_EXTRACTED TEXT_

In March 2026, Gotcha Gotcha Games announced that they would add an HD-2D style "P2D" (Perspective 2D) map system to their upcoming game development program RPG Maker U2U, which previously only supported 2D.

== Reception and legacy ==
Most critical responses to the HD-2D art style are tied to the games that it accompanies. However, some critics have directly voiced their opinions on the style itself. Many of them praise HD-2D for its ability to respect and complement the original vision of retro games, while others feel it might be overused. Its implementation in the remake of Dragon Quest III contributed to it becoming one of the best-selling games of 2024 in Japan.

_DATA LISTING_
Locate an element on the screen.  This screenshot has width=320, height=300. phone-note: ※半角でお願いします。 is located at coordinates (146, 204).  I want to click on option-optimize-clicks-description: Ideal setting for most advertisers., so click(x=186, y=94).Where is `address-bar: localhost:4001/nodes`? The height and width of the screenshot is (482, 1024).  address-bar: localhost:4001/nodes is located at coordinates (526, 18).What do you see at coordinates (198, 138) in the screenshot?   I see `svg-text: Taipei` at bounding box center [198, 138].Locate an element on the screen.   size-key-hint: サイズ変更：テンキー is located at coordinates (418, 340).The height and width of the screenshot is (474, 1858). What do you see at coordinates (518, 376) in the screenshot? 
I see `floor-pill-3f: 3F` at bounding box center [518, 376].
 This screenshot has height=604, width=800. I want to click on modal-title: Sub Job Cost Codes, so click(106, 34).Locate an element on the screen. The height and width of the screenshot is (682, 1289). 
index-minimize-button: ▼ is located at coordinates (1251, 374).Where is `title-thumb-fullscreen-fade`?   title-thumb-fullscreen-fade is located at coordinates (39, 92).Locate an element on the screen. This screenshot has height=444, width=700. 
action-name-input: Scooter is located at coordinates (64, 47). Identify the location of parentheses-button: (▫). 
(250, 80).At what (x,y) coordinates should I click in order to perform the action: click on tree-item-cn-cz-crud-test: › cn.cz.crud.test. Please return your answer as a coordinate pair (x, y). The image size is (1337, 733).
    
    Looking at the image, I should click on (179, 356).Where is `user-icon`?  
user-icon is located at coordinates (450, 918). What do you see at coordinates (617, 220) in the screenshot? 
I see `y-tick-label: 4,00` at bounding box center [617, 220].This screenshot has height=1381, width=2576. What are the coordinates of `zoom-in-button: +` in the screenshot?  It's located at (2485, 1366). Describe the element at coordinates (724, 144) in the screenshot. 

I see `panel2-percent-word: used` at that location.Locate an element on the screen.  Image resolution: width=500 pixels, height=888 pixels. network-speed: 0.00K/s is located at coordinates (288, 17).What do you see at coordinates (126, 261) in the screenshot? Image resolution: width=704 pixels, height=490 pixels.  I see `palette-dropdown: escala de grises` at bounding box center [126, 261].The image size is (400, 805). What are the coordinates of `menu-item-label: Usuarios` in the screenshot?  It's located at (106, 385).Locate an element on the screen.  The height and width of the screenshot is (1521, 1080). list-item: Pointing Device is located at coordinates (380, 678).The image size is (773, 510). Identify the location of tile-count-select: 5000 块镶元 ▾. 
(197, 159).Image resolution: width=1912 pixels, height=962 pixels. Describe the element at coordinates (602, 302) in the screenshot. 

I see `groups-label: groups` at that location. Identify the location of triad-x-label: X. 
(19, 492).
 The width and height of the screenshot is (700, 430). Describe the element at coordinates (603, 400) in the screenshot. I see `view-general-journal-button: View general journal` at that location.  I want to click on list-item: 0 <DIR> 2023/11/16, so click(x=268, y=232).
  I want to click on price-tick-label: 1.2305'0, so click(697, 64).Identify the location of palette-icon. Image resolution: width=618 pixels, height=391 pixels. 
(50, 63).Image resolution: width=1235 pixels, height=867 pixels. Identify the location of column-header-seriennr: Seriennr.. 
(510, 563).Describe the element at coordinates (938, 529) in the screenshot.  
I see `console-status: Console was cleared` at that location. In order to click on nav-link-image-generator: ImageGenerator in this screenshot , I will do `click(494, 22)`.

_TO DO_
A – Reproduce the part of the HD-2D art style text that opens with the words containing "In March 2026, Gotcha" and closes with "2024 in Japan.".
B – Write the next part of the HD-2D art style text, continuing from its last sentence.

_ANSWERS BELOW_
A –
In March 2026, Gotcha Gotcha Games announced that they would add an HD-2D style "P2D" (Perspective 2D) map system to their upcoming game development program RPG Maker U2U, which previously only supported 2D.

== Reception and legacy ==
Most critical responses to the HD-2D art style are tied to the games that it accompanies. However, some critics have directly voiced their opinions on the style itself. Many of them praise HD-2D for its ability to respect and complement the original vision of retro games, while others feel it might be overused. Its implementation in the remake of Dragon Quest III contributed to it becoming one of the best-selling games of 2024 in Japan.

B –
Oli Welsh of Polygon calls HD-2D a "gorgeous style" that is an "extension of a classic '90s video game aesthetic" that enables a remake to stay "faithful to its original character." DualShockers's Chris Littlechild expressed that the art style had lost its appeal due to Square Enix's overuse of it in 2025. Scott McCrae of GamesRadar+ and Matt Karoglou of Game Rant are both hoping for a possible HD-2D remake of Chrono Trigger. Their hopes follow Square Enix's acknowledgment of the game's impact for its 30-year-anniversary and comments made by Masaaki Hayasaka at Gamescom 2025. Hayasaka suggested that if HD-2D games are "really well regarded," higher-ups at Square Enix might consider applying the art style to more remakes in the future. In response to fan-created videos depicting Pokémon in HD-2D, Gaming Respawn's Aiden Crawford praised the aesthetic's ability to create a "beautiful and immersive look" that blends the nostalgia of retro games with modern techniques of 3D rendering. Another critic stated that Square Enix has "opened up a veritable Pandora's box of prospective new games" as a result of HD-2D's conception. TheGamer's Sam Woods called Octopath Traveler's HD-2D "one of the coolest art styles gaming has ever seen."

Octopath Traveler received critical acclaim on the basis of its art style when it pioneered HD-2D in 2018. Subsequent Square Enix releases have enjoyed similar critical praise. Its implementation into the Dragon Quest III remake has been called an "absolute perfect combination" by IGN. Dragon Quest 3 HD-2D Remake became the second best-selling video game of 2024 in Japan. Critics called the look of the 2025 remake of Dragon Quest I & II "even better".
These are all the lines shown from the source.